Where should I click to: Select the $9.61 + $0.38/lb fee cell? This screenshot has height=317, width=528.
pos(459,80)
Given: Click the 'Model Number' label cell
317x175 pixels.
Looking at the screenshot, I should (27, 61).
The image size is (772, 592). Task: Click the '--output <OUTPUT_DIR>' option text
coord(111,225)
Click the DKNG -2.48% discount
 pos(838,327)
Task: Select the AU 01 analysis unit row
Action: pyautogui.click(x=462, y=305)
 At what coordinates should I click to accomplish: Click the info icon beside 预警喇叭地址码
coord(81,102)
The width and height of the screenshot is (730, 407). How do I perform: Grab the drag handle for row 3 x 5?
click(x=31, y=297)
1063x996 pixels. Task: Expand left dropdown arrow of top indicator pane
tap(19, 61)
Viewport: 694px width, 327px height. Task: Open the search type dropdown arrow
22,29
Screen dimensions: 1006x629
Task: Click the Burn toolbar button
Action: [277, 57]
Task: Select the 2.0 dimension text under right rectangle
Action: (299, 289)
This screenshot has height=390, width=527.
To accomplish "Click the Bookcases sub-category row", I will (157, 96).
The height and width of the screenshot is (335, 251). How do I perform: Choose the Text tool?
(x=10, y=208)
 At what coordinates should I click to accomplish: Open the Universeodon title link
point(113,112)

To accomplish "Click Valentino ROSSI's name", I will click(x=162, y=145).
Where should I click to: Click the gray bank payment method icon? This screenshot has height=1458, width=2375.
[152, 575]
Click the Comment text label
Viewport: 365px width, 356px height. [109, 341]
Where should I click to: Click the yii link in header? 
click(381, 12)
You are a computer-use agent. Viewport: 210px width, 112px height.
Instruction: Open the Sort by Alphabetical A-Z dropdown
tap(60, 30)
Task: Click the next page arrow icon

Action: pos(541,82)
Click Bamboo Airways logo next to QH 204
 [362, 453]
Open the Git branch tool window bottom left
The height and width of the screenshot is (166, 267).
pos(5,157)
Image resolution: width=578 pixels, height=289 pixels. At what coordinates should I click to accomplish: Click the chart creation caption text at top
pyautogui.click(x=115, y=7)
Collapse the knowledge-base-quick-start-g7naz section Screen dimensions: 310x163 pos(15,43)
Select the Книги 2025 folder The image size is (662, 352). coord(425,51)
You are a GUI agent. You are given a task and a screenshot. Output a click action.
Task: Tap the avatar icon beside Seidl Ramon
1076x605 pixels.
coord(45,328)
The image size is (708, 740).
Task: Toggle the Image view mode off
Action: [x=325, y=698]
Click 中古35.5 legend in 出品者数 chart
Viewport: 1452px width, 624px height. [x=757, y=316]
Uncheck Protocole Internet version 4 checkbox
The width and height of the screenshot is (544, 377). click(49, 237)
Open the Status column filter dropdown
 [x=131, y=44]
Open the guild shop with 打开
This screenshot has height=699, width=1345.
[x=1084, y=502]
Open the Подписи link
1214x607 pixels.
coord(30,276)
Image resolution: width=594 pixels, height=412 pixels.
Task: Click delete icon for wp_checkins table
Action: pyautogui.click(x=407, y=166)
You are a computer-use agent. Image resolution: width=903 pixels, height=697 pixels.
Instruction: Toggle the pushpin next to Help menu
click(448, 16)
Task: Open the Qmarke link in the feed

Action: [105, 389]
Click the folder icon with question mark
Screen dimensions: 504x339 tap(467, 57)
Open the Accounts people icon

--

• _What needs to be done_:
Find each line in the records above that contains "will", and copy it.

• _Task output_:
To accomplish "Click the Bookcases sub-category row", I will (157, 96).
To accomplish "Click Valentino ROSSI's name", I will click(x=162, y=145).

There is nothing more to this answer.